Faut-il donc renoncer à approfondir la nature de la vie ? Faut-il s’en tenir à la représentation mécanistique que l’entendement nous en donnera toujours, représentation nécessairement artificielle et symbolique, puisqu’elle rétrécit l’activité totale de la vie à la forme d’une certaine activité humaine, laquelle n’est qu’une manifestation partielle et locale de la vie, un effet ou un résidu de l’opération vitale ?

Il le faudrait, si la vie avait employé tout ce qu’elle renferme de virtualités psychiques à faire de purs entendements, c’est-à-dire à préparer des géomètres. Mais la ligne d’évolution qui aboutit à l’homme n’est pas la seule. Sur d’autres voies, divergentes, se sont développées d’autres formes de la conscience, qui n’ont pas su se libérer des contraintes extérieures ni se reconquérir sur elles-mêmes, comme l’a fait l’intelligence humaine, mais qui n’en expriment pas moins, elles aussi, quelque chose d’immanent et d’essentiel au mouvement évolutif. En les rapprochant les unes des autres, en les faisant ensuite fusionner avec l’intelligence, n’obtiendrait-on pas cette fois une conscience coextensive à la vie et capable, en se retournant brusquement contre la poussée vitale qu’elle sent derrière elle, d’en obtenir une vision intégrale, quoique sans doute évanouissante ?
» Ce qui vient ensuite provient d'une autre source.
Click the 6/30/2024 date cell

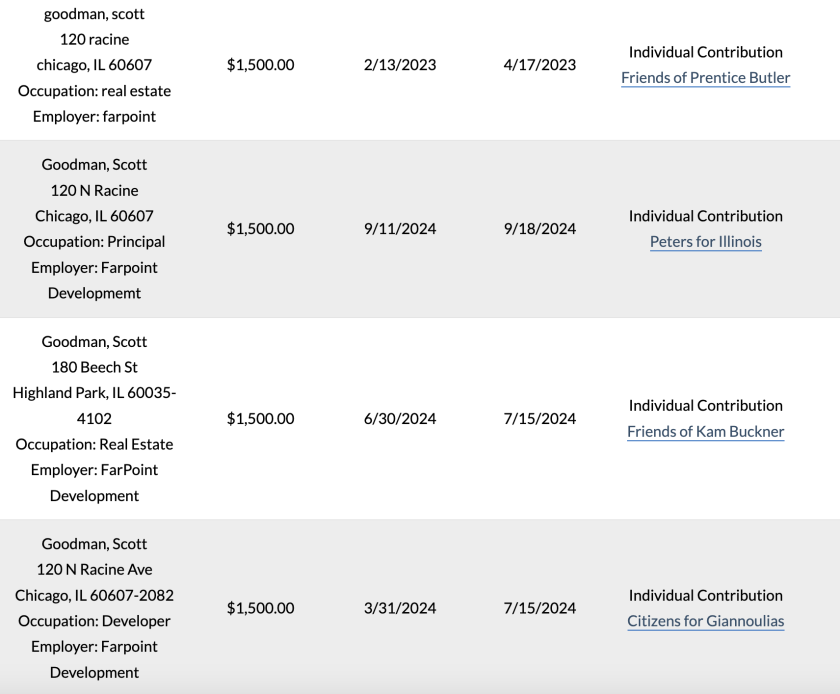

On dira que, même ainsi, nous ne dépassons pas notre intelligence, puisque c’est avec notre intelligence, à travers notre intelligence, que nous regardons encore les autres formes de la conscience. Et l’on aurait raison de le dire, si nous étions de pures intelligences, s’il n’était pas resté, autour de notre pensée conceptuelle et logique, une nébulosité vague, faite de la substance même aux dépens de laquelle s’est formé le noyau lumineux que nous appelons intelligence. Là résident certaines puissances complémentaires de l’entendement, puissances dont nous n’avons qu’un sentiment confus quand nous restons enfermés en nous, mais qui s’éclairciront et se distingueront quand elles s’apercevront elles-mêmes à l’œuvre, pour ainsi dire, dans l’évolution de la nature. Elles apprendront ainsi quel effort elles ont à faire pour s’intensifier, et pour se dilater dans le sens même de la vie.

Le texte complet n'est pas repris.